***** Data section
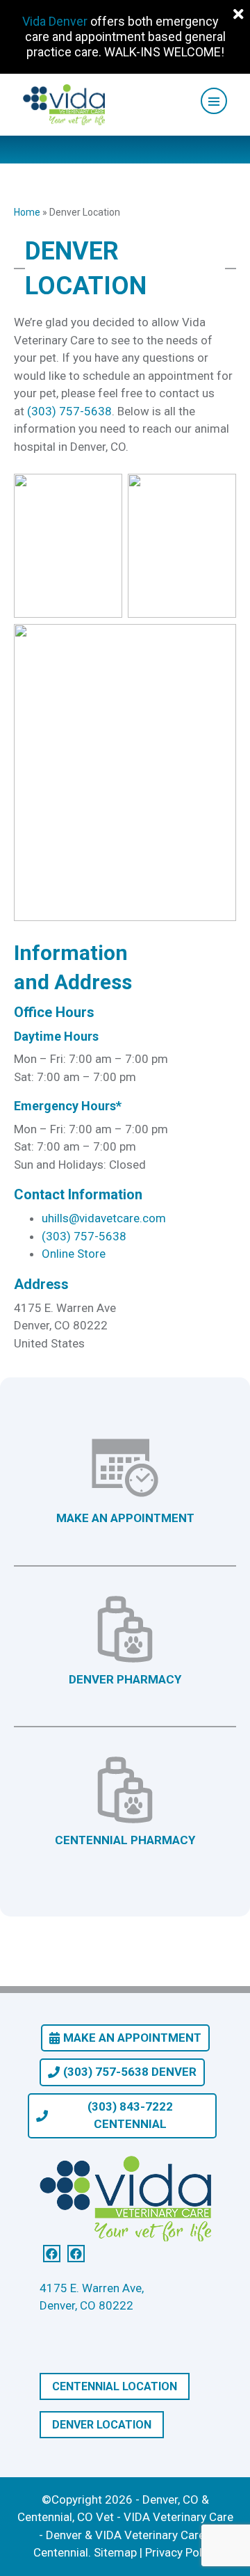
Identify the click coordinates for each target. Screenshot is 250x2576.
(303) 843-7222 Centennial (130, 2115)
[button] (214, 101)
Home (27, 212)
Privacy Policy (181, 2552)
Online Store (74, 1254)
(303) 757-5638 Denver (130, 2072)
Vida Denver (55, 21)
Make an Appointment (132, 2038)
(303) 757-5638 (69, 411)
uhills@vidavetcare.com (104, 1218)
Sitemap (115, 2552)
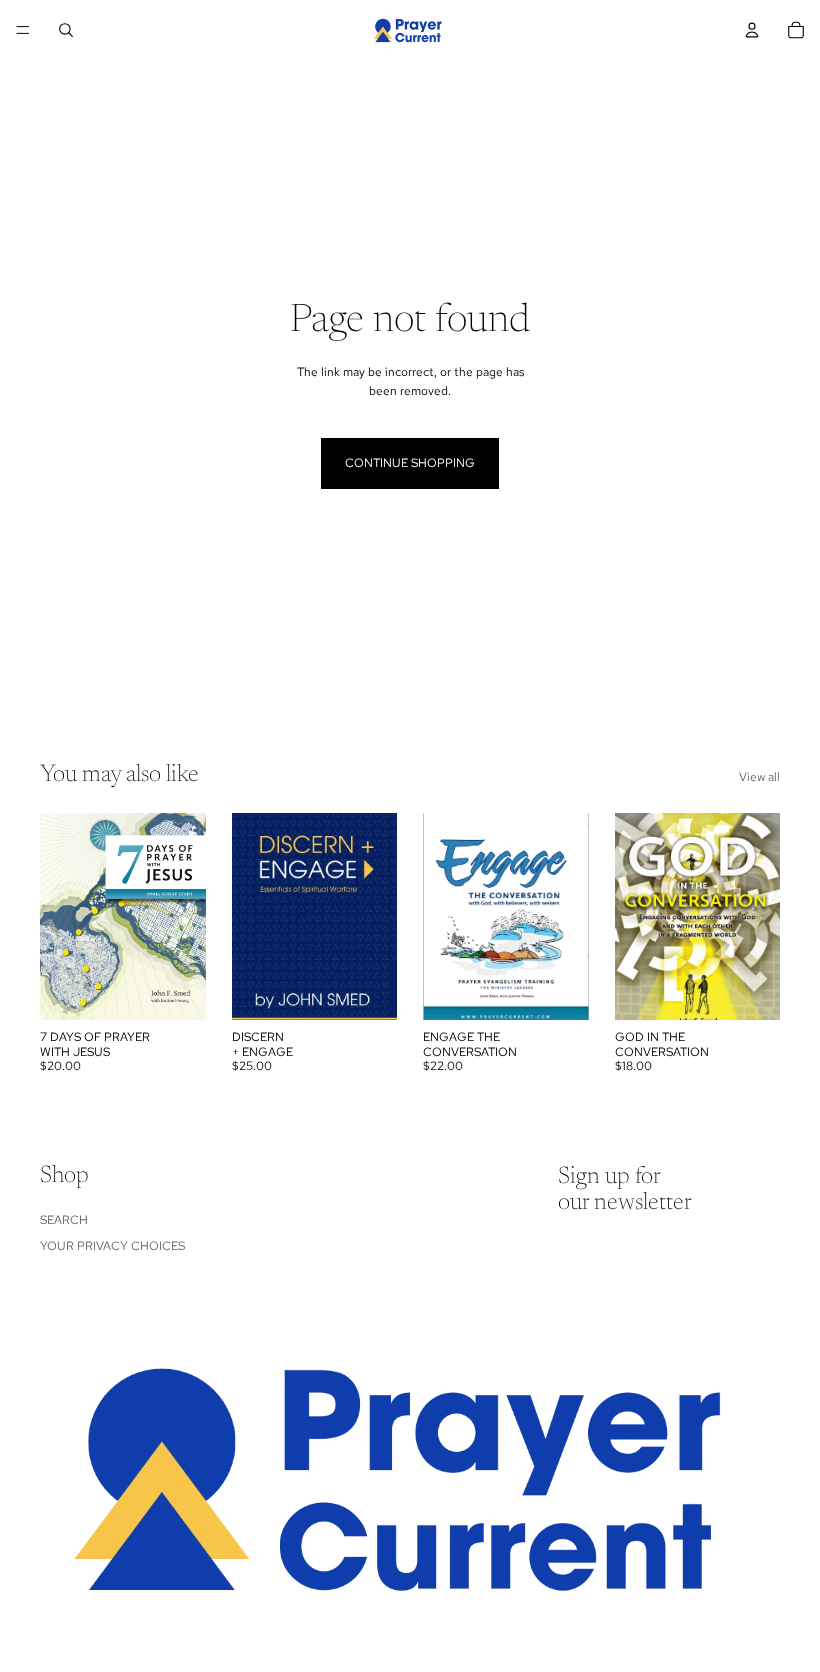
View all (759, 777)
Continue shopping (410, 463)
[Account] (752, 30)
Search (64, 1220)
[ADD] (175, 989)
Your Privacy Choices (112, 1246)
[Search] (66, 30)
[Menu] (23, 30)
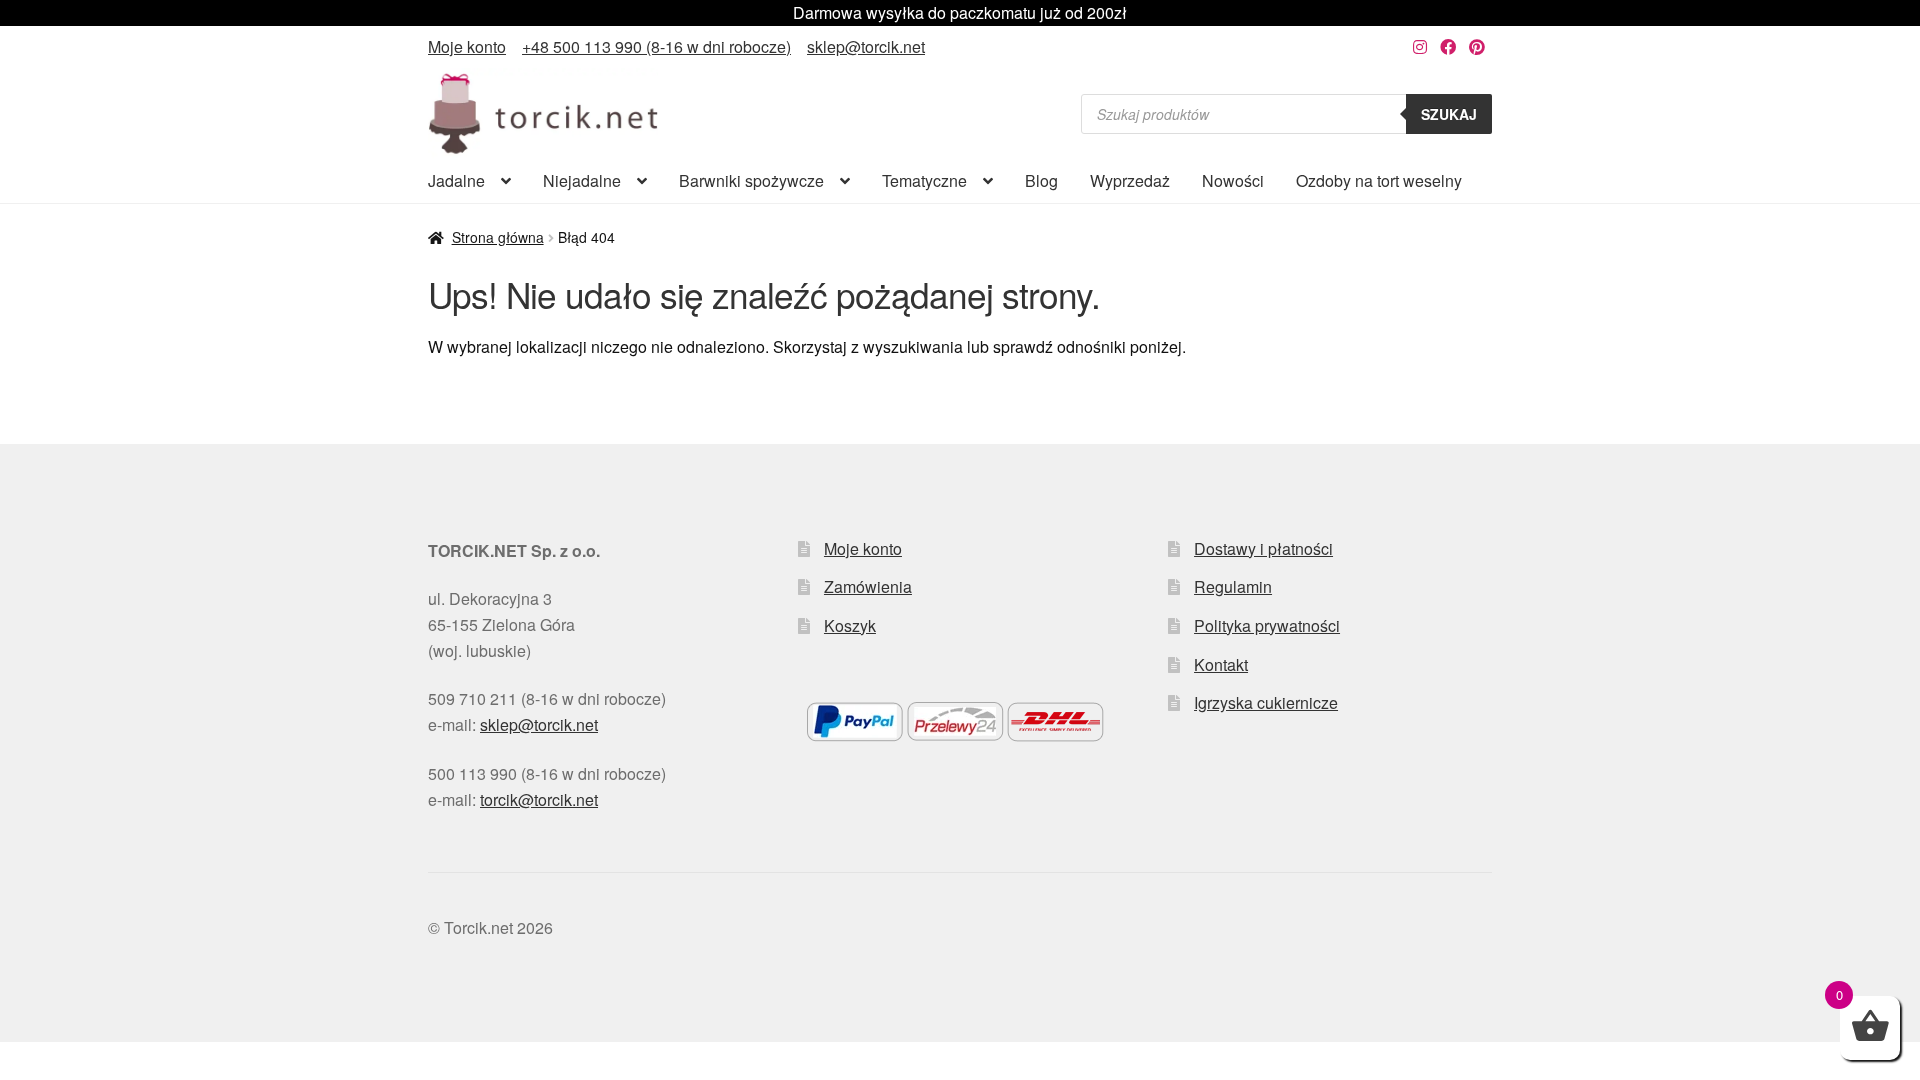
**********
About this exercise –
Could you give all of the data again exactly as written, omitting any pictures?

Task solution –
Identify the click coordinates for each target. Screenshot is 250x2576.
(303) 843-7222 Centennial (130, 2115)
[button] (214, 101)
Home (27, 212)
Privacy Policy (181, 2552)
Online Store (74, 1254)
(303) 757-5638 Denver (130, 2072)
Vida Denver (55, 21)
Make an Appointment (132, 2038)
(303) 757-5638 (69, 411)
uhills@vidavetcare.com (104, 1218)
Sitemap (115, 2552)
View all (759, 777)
Continue shopping (410, 463)
[Account] (752, 30)
Search (64, 1220)
[ADD] (175, 989)
Your Privacy Choices (112, 1246)
[Search] (66, 30)
[Menu] (23, 30)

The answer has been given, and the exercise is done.